───── SUPPLIED ENTRIES

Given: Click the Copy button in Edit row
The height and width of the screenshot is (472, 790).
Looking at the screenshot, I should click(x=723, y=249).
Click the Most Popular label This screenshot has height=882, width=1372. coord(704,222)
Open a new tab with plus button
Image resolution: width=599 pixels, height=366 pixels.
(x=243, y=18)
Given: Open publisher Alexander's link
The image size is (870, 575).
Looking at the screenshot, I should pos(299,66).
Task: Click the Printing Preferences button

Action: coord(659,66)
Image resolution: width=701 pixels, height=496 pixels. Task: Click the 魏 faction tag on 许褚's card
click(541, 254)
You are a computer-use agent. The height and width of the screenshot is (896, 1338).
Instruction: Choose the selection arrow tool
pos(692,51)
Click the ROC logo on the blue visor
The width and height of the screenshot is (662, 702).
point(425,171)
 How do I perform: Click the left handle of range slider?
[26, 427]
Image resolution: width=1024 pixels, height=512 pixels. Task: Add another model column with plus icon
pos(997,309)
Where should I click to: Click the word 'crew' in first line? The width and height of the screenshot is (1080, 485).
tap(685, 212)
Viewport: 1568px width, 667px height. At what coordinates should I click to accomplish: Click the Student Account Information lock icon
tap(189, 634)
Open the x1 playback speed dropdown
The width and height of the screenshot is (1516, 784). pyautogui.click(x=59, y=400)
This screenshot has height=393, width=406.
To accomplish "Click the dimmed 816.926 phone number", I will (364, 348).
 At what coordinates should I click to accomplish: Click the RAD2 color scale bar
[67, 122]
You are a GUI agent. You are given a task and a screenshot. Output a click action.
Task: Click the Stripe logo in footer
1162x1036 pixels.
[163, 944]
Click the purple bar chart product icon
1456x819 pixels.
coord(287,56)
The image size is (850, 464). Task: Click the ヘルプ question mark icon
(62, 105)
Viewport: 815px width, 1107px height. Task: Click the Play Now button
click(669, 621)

──────────

Transcribe all the material exactly.

Given: Click the Copy button in Edit row
The height and width of the screenshot is (472, 790).
Looking at the screenshot, I should click(x=723, y=249).
Click the Most Popular label This screenshot has height=882, width=1372. coord(704,222)
Open a new tab with plus button
Image resolution: width=599 pixels, height=366 pixels.
(x=243, y=18)
Given: Open publisher Alexander's link
The image size is (870, 575).
Looking at the screenshot, I should pos(299,66).
Task: Click the Printing Preferences button

Action: coord(659,66)
Image resolution: width=701 pixels, height=496 pixels. Task: Click the 魏 faction tag on 许褚's card
click(541, 254)
You are a computer-use agent. The height and width of the screenshot is (896, 1338).
Instruction: Choose the selection arrow tool
pos(692,51)
Click the ROC logo on the blue visor
The width and height of the screenshot is (662, 702).
point(425,171)
 How do I perform: Click the left handle of range slider?
[26, 427]
Image resolution: width=1024 pixels, height=512 pixels. Task: Add another model column with plus icon
pos(997,309)
Where should I click to: Click the word 'crew' in first line? The width and height of the screenshot is (1080, 485).
tap(685, 212)
Viewport: 1568px width, 667px height. At what coordinates should I click to accomplish: Click the Student Account Information lock icon
tap(189, 634)
Open the x1 playback speed dropdown
The width and height of the screenshot is (1516, 784). pyautogui.click(x=59, y=400)
This screenshot has height=393, width=406.
To accomplish "Click the dimmed 816.926 phone number", I will (364, 348).
 At what coordinates should I click to accomplish: Click the RAD2 color scale bar
[67, 122]
You are a GUI agent. You are given a task and a screenshot. Output a click action.
Task: Click the Stripe logo in footer
1162x1036 pixels.
[163, 944]
Click the purple bar chart product icon
1456x819 pixels.
coord(287,56)
The image size is (850, 464). Task: Click the ヘルプ question mark icon
(62, 105)
Viewport: 815px width, 1107px height. Task: Click the Play Now button
click(669, 621)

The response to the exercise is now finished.